**LISTED ENTRIES**.
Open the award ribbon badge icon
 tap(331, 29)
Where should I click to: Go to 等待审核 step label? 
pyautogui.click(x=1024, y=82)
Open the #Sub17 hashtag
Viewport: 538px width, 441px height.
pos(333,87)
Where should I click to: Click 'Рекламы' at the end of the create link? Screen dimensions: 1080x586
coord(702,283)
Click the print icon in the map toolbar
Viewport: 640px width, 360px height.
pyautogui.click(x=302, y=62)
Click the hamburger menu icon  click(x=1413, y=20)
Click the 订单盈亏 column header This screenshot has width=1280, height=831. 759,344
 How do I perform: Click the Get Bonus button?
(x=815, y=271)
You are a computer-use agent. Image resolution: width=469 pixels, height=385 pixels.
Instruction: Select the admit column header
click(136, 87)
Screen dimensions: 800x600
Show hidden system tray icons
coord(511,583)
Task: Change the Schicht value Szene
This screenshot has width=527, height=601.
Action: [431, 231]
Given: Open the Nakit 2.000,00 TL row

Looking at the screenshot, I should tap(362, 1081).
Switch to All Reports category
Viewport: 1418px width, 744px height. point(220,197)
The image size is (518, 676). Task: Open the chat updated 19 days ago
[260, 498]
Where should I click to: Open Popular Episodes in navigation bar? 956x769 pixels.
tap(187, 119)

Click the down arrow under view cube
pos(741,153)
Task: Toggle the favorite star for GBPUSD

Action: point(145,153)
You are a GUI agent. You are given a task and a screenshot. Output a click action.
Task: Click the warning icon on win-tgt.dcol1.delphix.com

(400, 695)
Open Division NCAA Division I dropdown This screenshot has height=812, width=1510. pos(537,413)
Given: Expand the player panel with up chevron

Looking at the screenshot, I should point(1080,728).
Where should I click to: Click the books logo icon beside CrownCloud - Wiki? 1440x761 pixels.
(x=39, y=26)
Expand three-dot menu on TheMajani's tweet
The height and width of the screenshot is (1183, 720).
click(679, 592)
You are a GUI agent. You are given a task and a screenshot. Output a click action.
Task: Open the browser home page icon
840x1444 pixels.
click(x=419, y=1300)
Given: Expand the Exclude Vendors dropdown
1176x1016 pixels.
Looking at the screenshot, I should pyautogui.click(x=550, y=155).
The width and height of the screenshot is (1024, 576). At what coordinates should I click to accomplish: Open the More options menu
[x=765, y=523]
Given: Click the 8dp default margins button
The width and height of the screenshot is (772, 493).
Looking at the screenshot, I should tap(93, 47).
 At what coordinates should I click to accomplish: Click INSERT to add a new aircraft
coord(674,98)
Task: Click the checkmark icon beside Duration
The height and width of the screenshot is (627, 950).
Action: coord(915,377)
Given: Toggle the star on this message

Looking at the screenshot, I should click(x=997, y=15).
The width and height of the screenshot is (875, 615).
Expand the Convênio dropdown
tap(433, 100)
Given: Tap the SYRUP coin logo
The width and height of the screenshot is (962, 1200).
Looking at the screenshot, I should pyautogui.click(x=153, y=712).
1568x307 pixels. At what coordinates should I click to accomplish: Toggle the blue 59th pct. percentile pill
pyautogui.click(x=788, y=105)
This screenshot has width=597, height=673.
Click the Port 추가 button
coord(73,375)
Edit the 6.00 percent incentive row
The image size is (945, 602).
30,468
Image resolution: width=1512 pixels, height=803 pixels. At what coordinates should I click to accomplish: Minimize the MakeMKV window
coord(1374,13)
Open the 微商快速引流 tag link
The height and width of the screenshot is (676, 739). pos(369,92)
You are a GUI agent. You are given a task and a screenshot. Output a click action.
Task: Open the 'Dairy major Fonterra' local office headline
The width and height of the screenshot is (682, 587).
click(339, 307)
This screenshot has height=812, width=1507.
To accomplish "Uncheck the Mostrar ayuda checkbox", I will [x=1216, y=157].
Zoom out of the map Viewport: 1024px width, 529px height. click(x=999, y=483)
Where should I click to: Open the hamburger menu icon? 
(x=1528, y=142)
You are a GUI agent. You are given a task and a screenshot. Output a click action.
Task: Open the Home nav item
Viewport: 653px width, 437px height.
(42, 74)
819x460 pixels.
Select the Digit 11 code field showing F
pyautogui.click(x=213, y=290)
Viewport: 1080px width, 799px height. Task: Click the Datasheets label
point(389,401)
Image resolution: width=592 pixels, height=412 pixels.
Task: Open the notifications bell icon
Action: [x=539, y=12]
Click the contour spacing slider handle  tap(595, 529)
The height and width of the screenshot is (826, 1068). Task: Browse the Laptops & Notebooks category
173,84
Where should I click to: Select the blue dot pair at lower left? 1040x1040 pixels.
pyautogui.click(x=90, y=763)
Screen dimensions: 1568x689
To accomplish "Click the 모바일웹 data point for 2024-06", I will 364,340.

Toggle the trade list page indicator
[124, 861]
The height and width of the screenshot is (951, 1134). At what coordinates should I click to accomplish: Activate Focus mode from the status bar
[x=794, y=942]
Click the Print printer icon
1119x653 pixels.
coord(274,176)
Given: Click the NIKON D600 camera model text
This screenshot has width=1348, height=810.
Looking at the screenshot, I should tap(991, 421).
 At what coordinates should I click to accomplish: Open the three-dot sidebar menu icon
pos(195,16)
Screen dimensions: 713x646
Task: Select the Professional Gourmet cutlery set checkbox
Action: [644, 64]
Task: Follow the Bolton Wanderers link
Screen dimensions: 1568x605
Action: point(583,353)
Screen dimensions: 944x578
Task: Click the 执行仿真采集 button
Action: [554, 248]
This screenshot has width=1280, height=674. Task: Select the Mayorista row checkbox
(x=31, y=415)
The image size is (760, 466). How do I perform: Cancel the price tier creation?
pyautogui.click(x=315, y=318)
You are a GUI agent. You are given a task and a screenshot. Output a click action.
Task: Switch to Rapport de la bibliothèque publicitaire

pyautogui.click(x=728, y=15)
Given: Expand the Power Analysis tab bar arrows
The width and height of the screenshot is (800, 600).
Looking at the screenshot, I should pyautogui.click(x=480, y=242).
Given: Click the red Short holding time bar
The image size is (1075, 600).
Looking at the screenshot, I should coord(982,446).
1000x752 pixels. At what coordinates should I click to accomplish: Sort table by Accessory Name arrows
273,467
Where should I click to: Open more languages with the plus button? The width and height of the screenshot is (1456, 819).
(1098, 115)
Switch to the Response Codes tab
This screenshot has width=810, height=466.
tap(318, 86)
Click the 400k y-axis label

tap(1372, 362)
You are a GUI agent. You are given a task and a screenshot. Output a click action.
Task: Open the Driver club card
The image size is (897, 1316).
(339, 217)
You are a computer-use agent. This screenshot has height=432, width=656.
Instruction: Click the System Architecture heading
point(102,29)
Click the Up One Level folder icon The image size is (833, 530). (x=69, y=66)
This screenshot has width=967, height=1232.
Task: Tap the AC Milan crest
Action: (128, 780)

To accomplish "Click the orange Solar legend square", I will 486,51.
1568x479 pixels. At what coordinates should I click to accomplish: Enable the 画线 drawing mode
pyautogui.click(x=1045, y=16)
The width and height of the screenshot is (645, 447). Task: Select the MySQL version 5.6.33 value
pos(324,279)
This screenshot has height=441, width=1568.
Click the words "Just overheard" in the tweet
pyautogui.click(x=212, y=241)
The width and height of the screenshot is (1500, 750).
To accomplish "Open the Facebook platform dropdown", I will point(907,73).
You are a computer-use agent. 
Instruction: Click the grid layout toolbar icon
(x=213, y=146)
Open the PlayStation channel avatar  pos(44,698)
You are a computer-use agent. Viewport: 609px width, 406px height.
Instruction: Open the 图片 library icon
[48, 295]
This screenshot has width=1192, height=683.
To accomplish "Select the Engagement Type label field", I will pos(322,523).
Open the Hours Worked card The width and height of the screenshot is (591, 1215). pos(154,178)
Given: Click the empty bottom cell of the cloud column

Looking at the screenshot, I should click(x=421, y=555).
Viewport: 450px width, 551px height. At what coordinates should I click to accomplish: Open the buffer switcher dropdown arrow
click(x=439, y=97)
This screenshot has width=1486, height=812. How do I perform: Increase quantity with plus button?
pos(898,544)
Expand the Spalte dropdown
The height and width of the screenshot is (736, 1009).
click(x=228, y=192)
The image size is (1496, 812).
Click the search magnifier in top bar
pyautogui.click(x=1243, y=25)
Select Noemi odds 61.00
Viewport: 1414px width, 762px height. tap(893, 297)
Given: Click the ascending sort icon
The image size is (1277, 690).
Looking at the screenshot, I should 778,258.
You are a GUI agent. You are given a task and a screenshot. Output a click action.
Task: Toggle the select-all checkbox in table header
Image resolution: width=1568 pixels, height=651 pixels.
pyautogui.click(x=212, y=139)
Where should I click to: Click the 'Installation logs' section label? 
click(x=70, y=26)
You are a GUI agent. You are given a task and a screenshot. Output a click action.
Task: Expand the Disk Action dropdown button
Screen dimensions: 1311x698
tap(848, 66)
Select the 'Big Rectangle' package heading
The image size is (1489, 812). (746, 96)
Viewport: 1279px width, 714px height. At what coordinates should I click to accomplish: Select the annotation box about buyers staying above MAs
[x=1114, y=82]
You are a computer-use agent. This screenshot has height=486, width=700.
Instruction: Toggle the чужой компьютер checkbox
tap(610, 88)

**WHAT YOU HAVE TO DO**.
Among the lines of the data, which ones contain the word "card"? Show them.

**RESULT**.
Task: Open the Driver club card
Open the Hours Worked card The width and height of the screenshot is (591, 1215). pos(154,178)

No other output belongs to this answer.